We’ve got what, [330] million people in this country? About ten percent have been thought to have the flu [this flu season]: 34 million people. [Ed. The CDC estimates between 36 and 51 million people have had the flu this season.] And of them, about one percent were hospitalized. We’ve had about 350,000 hospitalizations because of influenza so far. And again, this is this flu season, not just [since] the beginning of the year, but when the flu season started last fall, we’ve had over 20,000 people in the United States alone die from the flu. And that number will increase tomorrow, and the day after that, until the flu season is over. So you know, you ask how concerned should we be? Well, we should be concerned. I’m also not an immunologist, but it looks like the immune response that spikes from this thing is not really sufficient to give you lifetime immunity.

JT: That’s a really interesting point. So there is no vaccine right now for COVID-19 at all. And you know, some people believe that there’s this herd immunity, but immunity only happens when a very large number of people have been vaccinated [or recovered from infection] and are immune to a disease. And with COVID-19 we are at least eighteen months, maybe more, from a viable vaccine for this, according to the CDC. We have flu vaccines that change every year. COVID-19 is not just going to suddenly disappear because someone magically says, we’ve got a vaccine. So even if this does burn out, let’s say in May or June, November could roll around, and we could have another outbreak of this. How important is it—and again, you’re a biosafety guy, you’re not an immunologist or a virologist, but you do work with this. When these vaccines are available, how important will it be for people to get vaccinated?

AH: Well, if you’re talking about a two-to-four percent fatality rate, I think it’s very important. If there’s a COVID-19 vaccine, I think it would be silly not to get it—and also honestly, selfish. Because again, I’m going to survive COVID-19. I’m not in the demographic that seems to be dying from it. But I can become a carrier. And then I can transmit it to other people. And that [community benefit] is true for many vaccines, including the flu vaccine. I’ll be honest with you—I’m obviously very pro-vaccine, I think I’m up on all my shots, but I hesitated on the flu vaccine ’cause I’m like, “Oh, it’s not really a hundred percent [effective], and, you know, flu is not going to kill me.” But I talked to a virologist, he was actually an influenza researcher, and I asked him what he did, and he’s like, “Yeah, I get it because I’m taking care of the people around me.” [Editor’s note: Flu vaccination has also been shown to reduce severity of illness even in those who do get sick, and it can be life-saving in children as well as adults. The CDC recommends that everyone older than six months should get a flu vaccine yearly with only rare exceptions.]

JT: This week has been a crazy week. We’ve seen the stock market go up and down. There’s no people going out. Italy locked down the entire country. Is this a rational and logical thing? Because I think, sometimes you look at it, you know, we’re hearing this, “Oh, you know, maybe this is a little kind of crazy town.” What’s your take on this?

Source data
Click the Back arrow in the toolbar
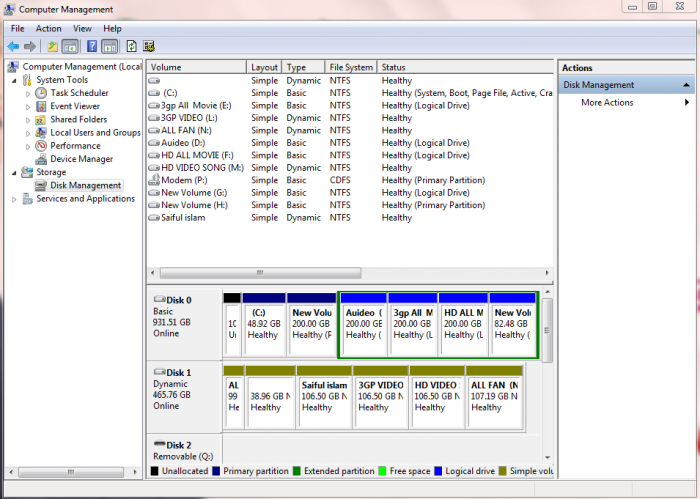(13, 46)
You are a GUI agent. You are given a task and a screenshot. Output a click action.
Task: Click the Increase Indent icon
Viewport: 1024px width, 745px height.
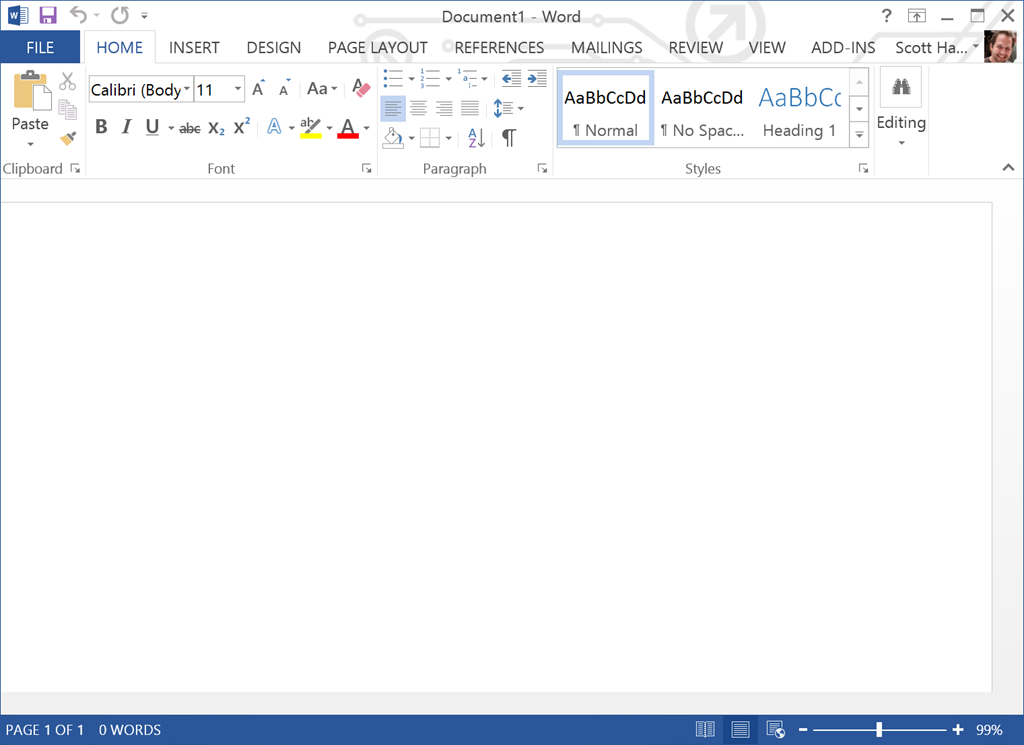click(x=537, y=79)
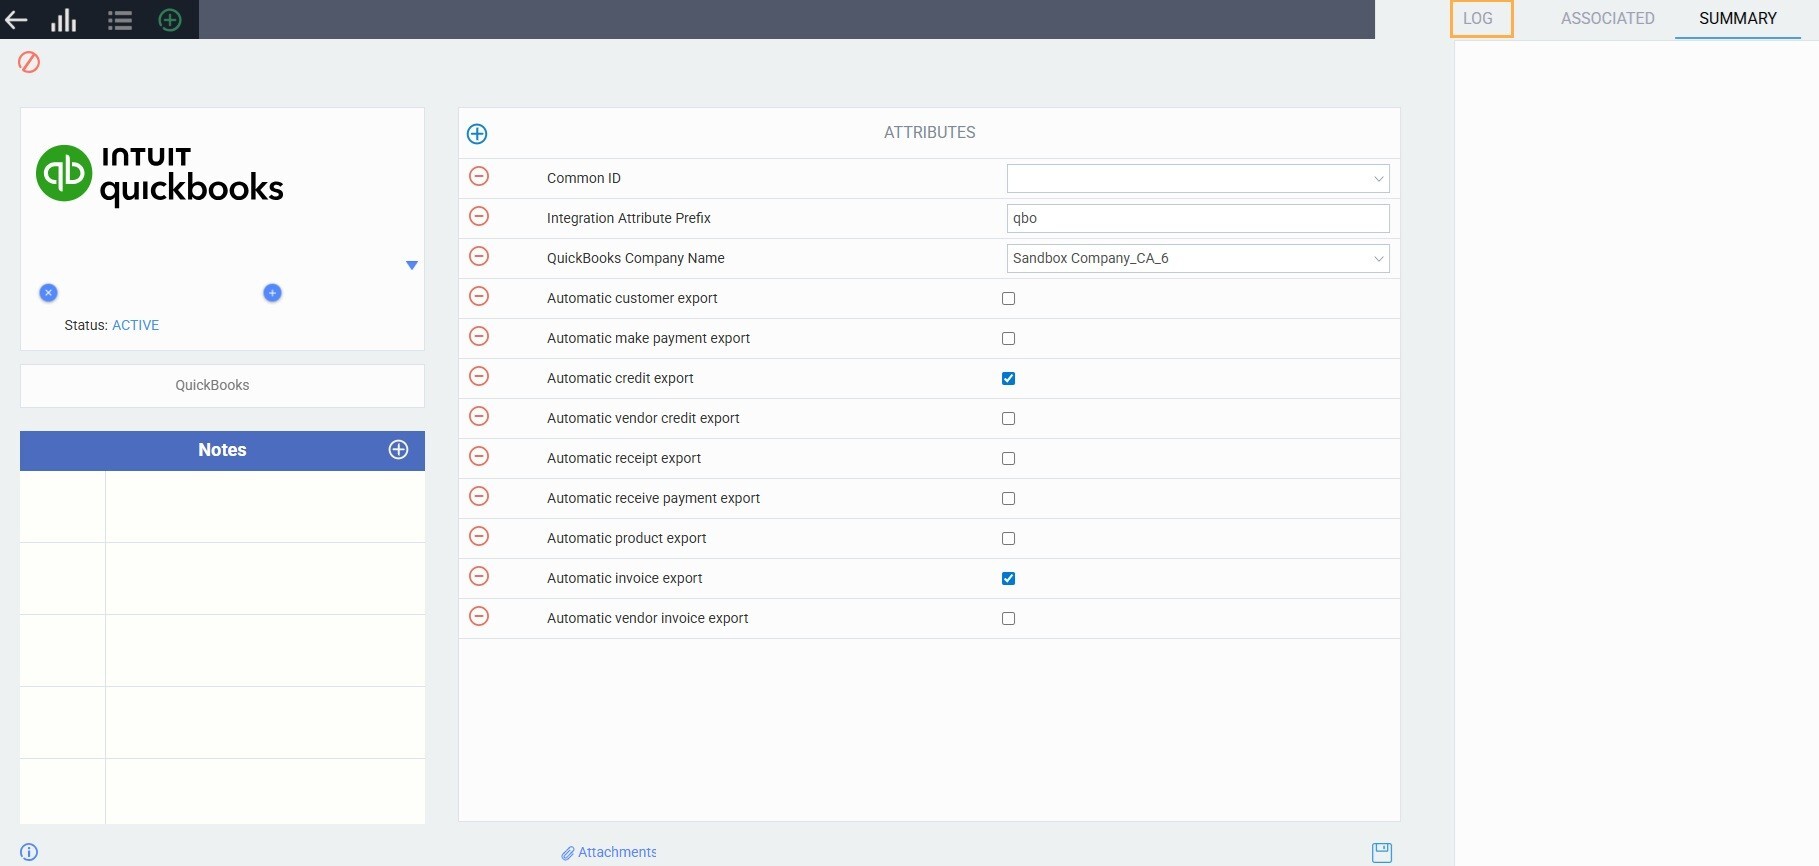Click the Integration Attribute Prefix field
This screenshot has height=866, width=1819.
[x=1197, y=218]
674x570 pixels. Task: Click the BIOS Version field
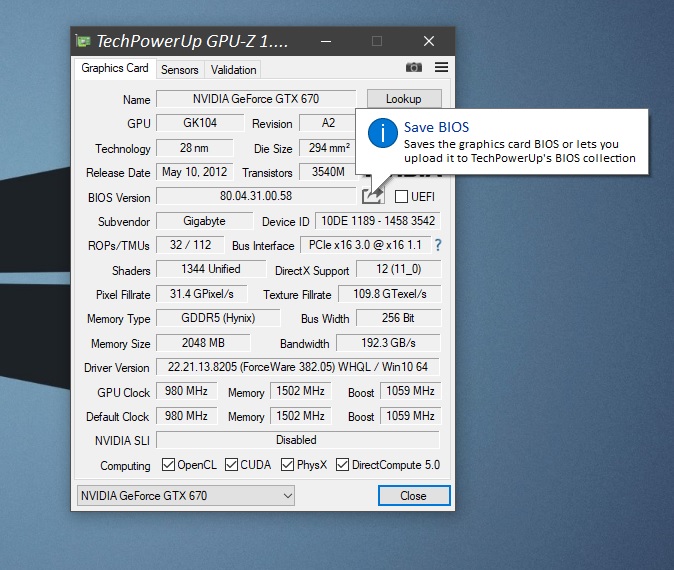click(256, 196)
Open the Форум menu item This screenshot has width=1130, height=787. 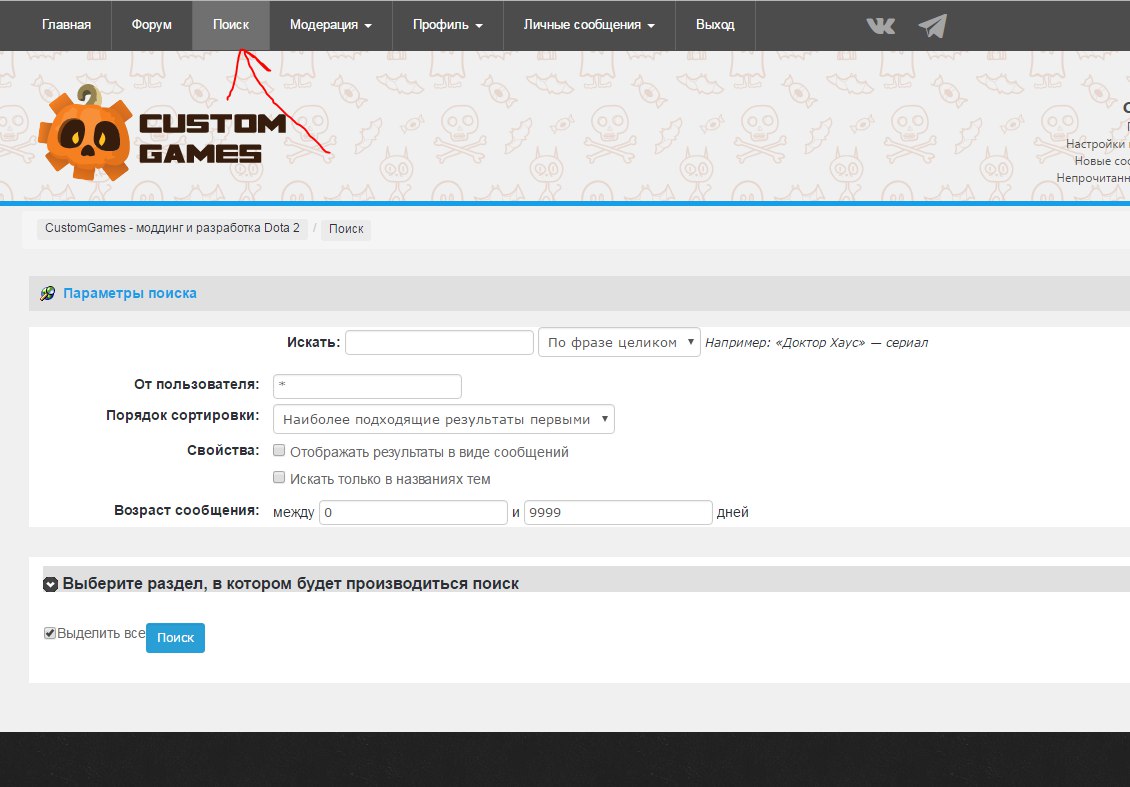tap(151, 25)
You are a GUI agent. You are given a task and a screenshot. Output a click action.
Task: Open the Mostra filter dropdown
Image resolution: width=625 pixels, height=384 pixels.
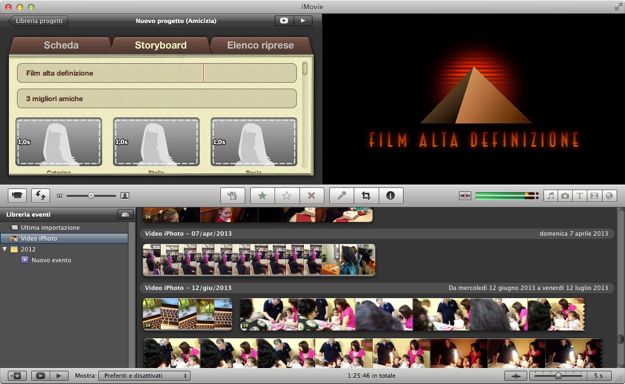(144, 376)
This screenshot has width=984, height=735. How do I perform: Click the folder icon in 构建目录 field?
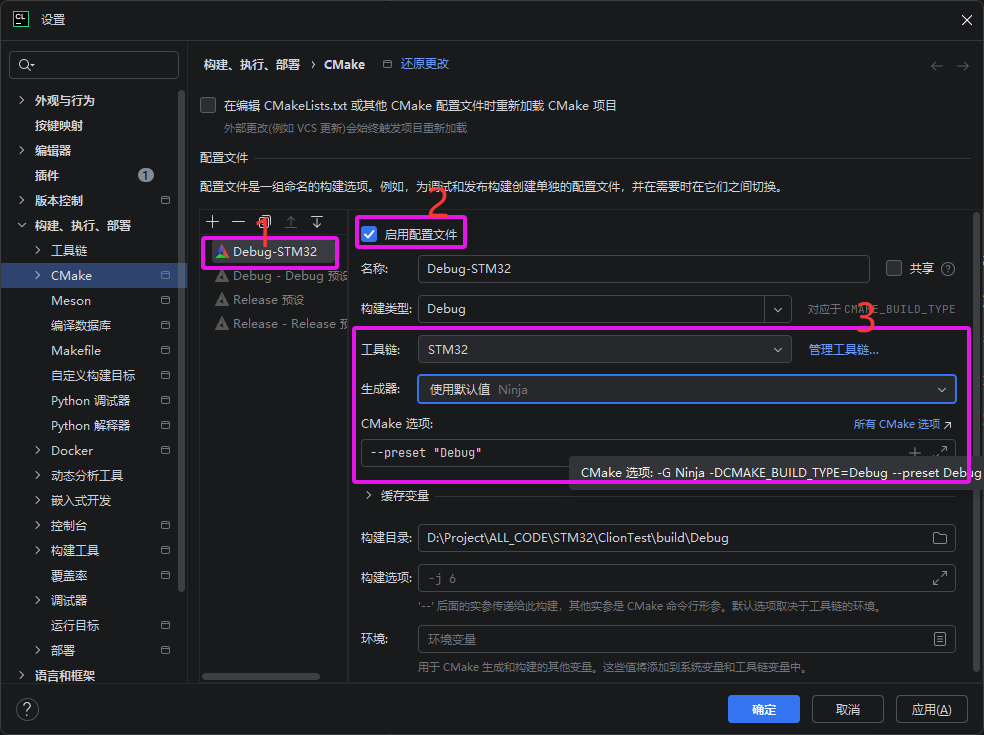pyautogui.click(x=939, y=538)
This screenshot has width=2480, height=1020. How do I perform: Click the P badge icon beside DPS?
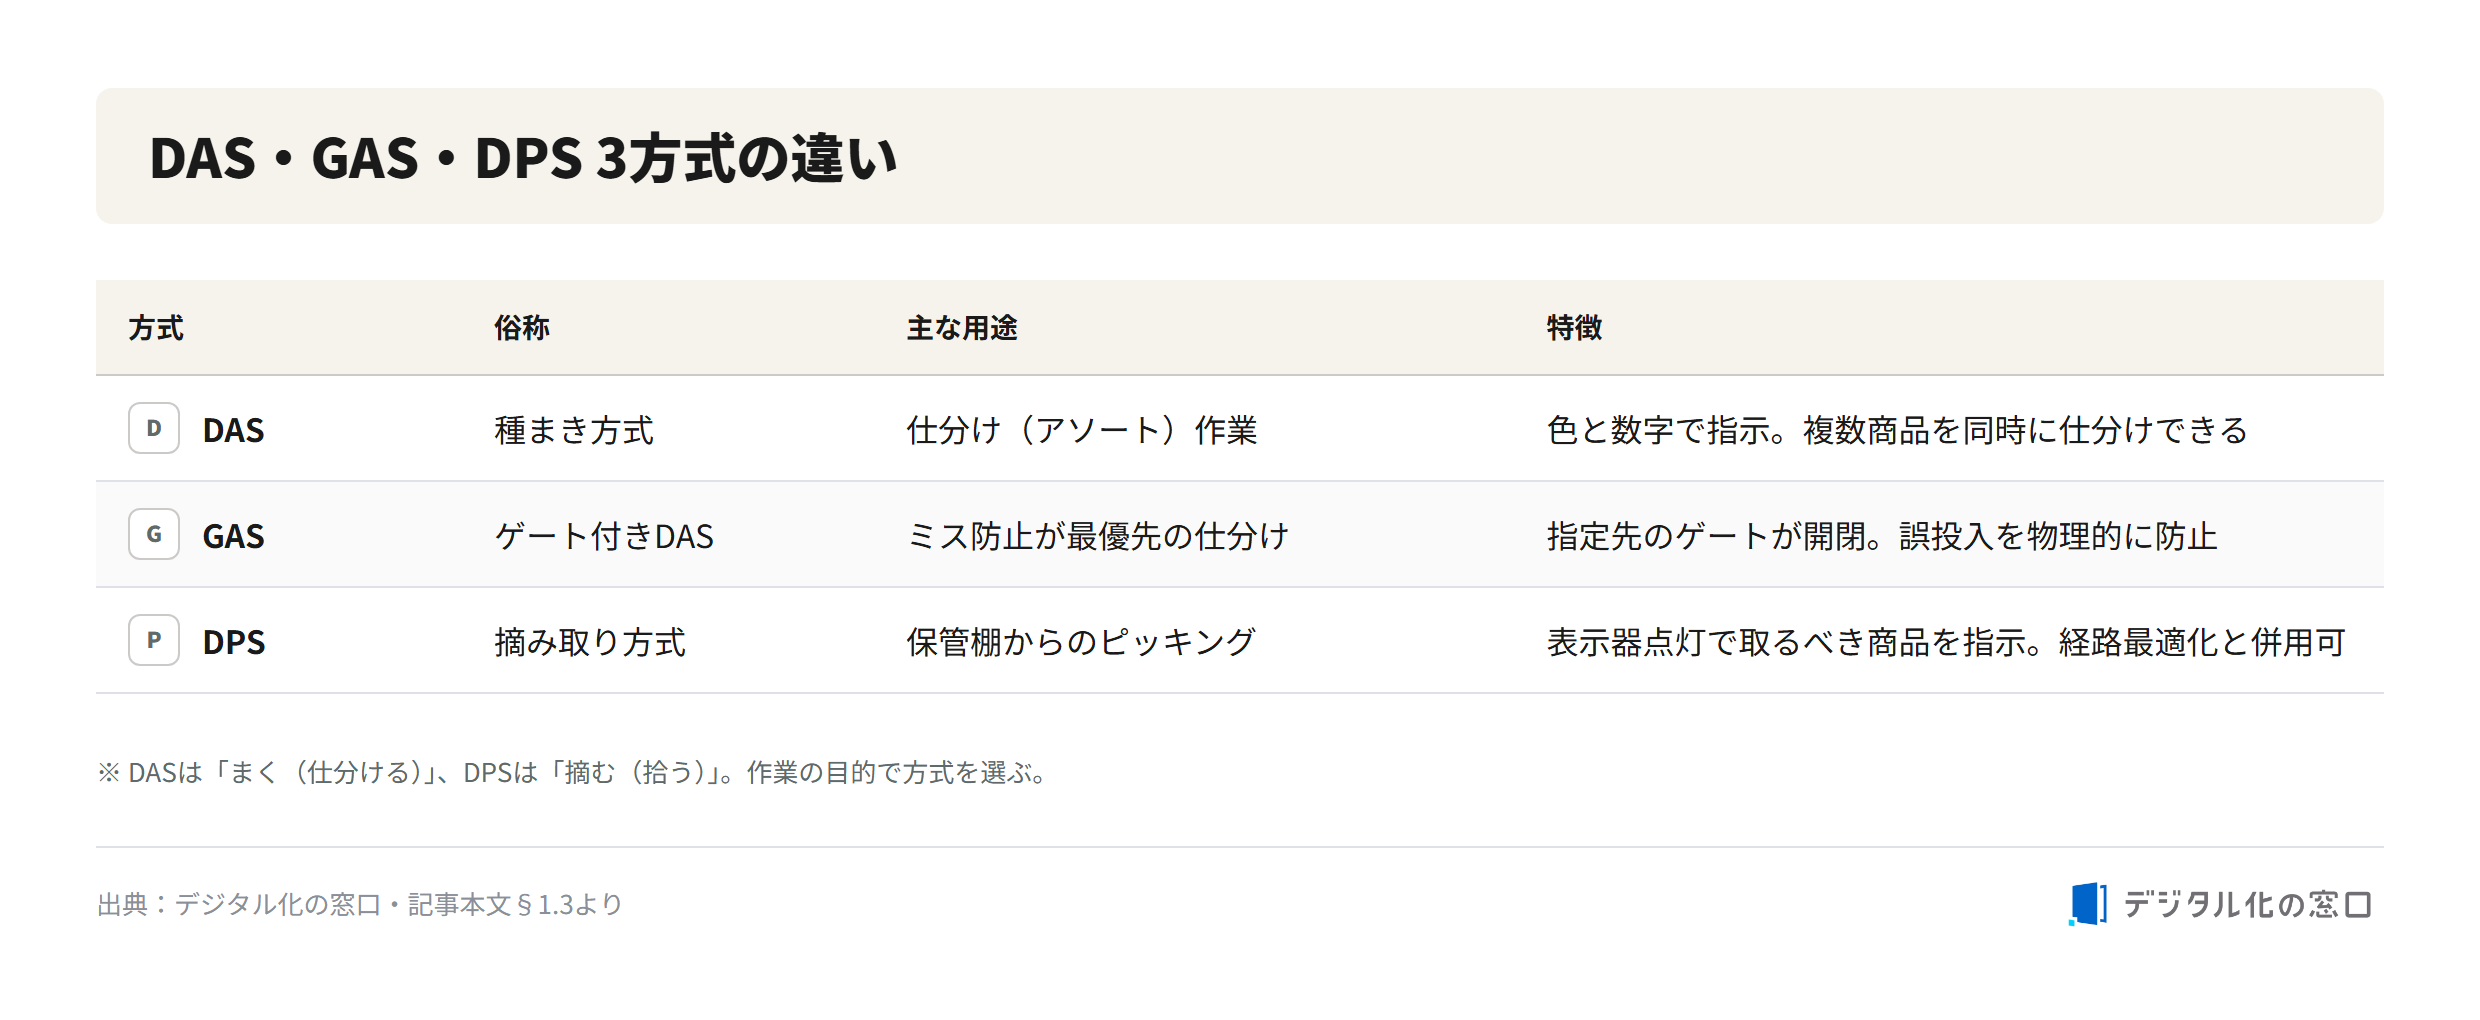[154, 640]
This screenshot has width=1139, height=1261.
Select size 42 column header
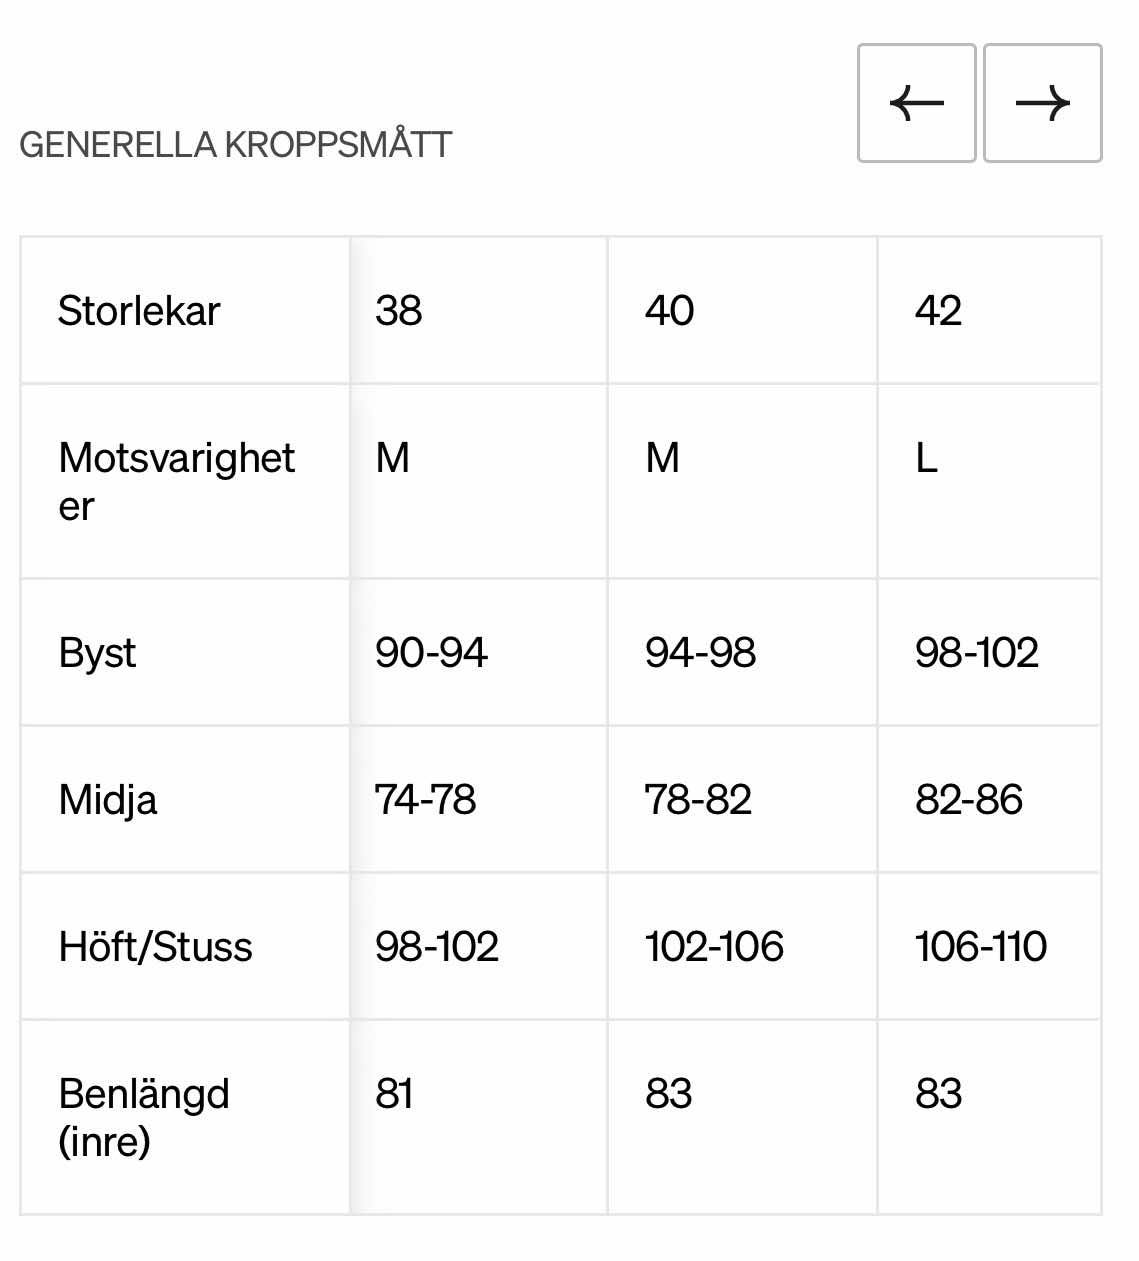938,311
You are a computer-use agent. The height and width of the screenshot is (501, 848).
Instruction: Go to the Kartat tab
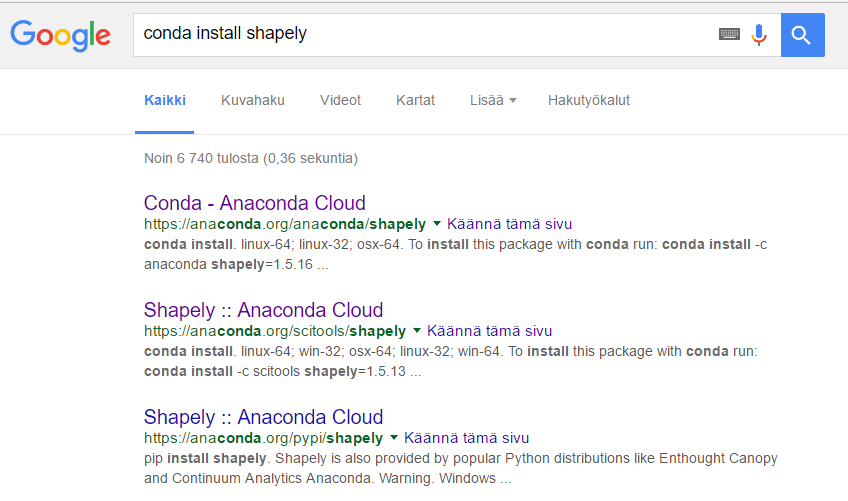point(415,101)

● **QUESTIONS ON THE MATERIAL**
1. In the interview about flu and COVID-19, list every claim or recommendation attributed to the CDC.
2. According to the COVID-19 interview, what reason did the influenza researcher give for getting the flu vaccine?
3. Go on with the COVID-19 interview from its last line.

● **SET OF ANSWERS**
1.
- Between 36 and 51 million people have had the flu this season.
- A viable COVID-19 vaccine is at least eighteen months away, maybe more.
- Everyone older than six months should get a flu vaccine yearly, with only rare exceptions.

2. He said he gets it because he is taking care of the people around him.

3.
AH: I hate to keep deflecting, but epidemiologists, people who have made their career of studying these kinds of numbers, they’re also very likely physicians. They’re also very likely microbiologists with a lot of expertise, and they’ve come to this decision. I don’t think a decision like that comes easily. I don’t have to trust them, but I do trust them. Because they’re experts. And again, I think whenever you deal with any of this kind of stuff, you find experts with different sets of eyes, different levels of expertise, and expertise in different things. And you get them all together and you come to a decision.

JT: How concerned should we be about the response that our government has taken to this, from a biosafety point of view?

AH: Well, I honestly don’t trust the head of the executive branch of the federal government at all. But I did look up the director of the CDC, and although he was appointed by this current president, and it looks like there was some controversy about his pay and some of his political stances, he’s a virologist. I’ll also point out the National Institutes of Health (NIH). You know, the NIH has multiple institutes underneath it, and one of the biggest ones is the National Institute of Allergy and Infectious Diseases. And Tony [Anthony] Fauci, he’s been there for multiple administrations. And I haven’t seen him being restrained. So, I have the same skepticism as you do of the federal government at that very top level. But so far from what I’m seeing, the information that is coming out is free and reliable. I kind of look around at the World Health Organization and then the CDC, and you know, closer to home, we have the Illinois Department of Public Health that’s updating their information on a very regular basis. And even closer to home, the Chicago Department of Public Health, they’re updating their information.

JT: Scott Gottlieb, who was the Food and Drug Administration commissioner, said, “We’re past the point of containment. We have to implement broad mitigation strategies. The next two weeks are really going to change the complexion in this country. We’ll get through this, but it’s going to be a hard period. We’re looking at two months, probably, of difficulty.” 

Are there any other steps, Allen, that people can do to keep themselves as safe as possible?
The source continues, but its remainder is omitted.